→ EXTRACT
<<<<
AsyncTasks done right

As an Android developer you’ve probably already used AsyncTasks to perform long-running tasks in a separate thread and deliver the results back to the main Activity.

AsyncTask are particularly well suited for Activities, because they have coordinated callback methods that run:

• in a separate thread (doInBackground), to perform long-running operations;
• in the main thread (onPostExecute, onProgressUpdate, etc.) to display the results in the UI.

To be more precise, AsyncTasks are generally used for tasks that don’t last too much and are related to the content of an Activity (for example, saving the data provided by the user in a local database).

For long-running operations it is always better to use a Service, because the lifecycle of a Service is not so much affected by the lifecycle of the Activity (what happens if the user closes the app while a background thread is ongoing?).

Anyway, you’ve probably used AsyncTasks in a way like this:

public class MyActivity extends AppCompatActivity {
    
    // ...
    new MyAsincTask().execute(...);
    
    private class MyAsincTask extends AsyncTask {
        @Override
        protected Integer doInBackground(Integer... integers) {
            // long running task
        }

        @Override
        protected void onPostExecute(Integer integer) {
            // display results in MyActivity
        }
    }
}

Within Android Studio Lint gives you a warning, saying that non-static inner and anonymous classes could cause memory leaks.

What’s the problem exactly? Well, in Java non-static inner and anonymous classes hold an implicit reference to the outer class. In our example, the AsyncTask holds an implicit reference to the containing Activity. If we launch an AsyncTask to do some work in the background and, while the operation is ongoing, the user closes the app, the AsyncTask keeps an implicit reference to the Activity: this reference can’t be garbage collected, thus creating a memory leak.

To solve this problem we have to convert our AsyncTask in a static class. Static classes in Java are top-level classes and they don’t hold any implicit reference to the containing Activity.
>>>>
→ PROVIDED DATA
<<<<
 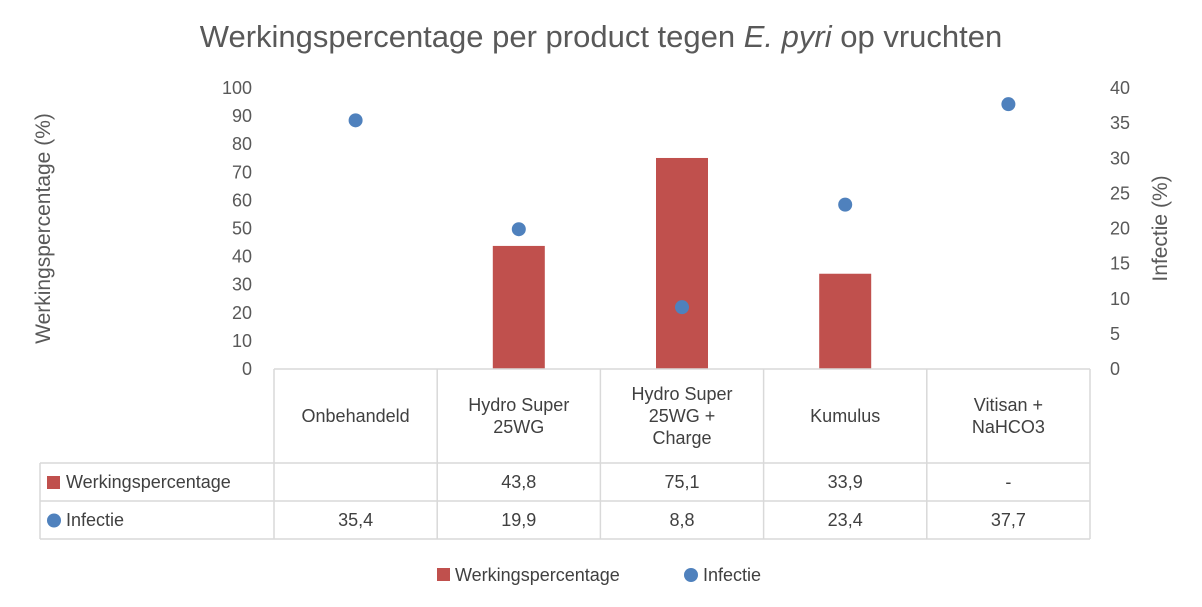 I want to click on right-tick-label: 15, so click(x=1120, y=264).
>>>>
→ EXERCISES
A. According to the article on AsyncTasks, why can an AsyncTask written as a non-static inner class of an Activity cause a memory leak?
B. List every AsyncTask callback method mentioned by name in the article on AsyncTasks.
C. Answer these questions from the article on AsyncTasks:
(i) In which thread does doInBackground run?
(ii) Which tool in Android Studio warns that non-static inner and anonymous classes could cause memory leaks?
(iii) What example does the article give of a task that suits an AsyncTask?

→ SOLUTIONS BELOW
A. In Java, a non-static inner class holds an implicit reference to its outer class, so the AsyncTask keeps a reference to the Activity that contains it. If the user closes the app while the background work is still running, that reference stops the Activity from being garbage collected, which causes a memory leak.

B. doInBackground, onPostExecute, onProgressUpdate

C.
(i) A separate thread.
(ii) Lint.
(iii) Saving the data provided by the user in a local database.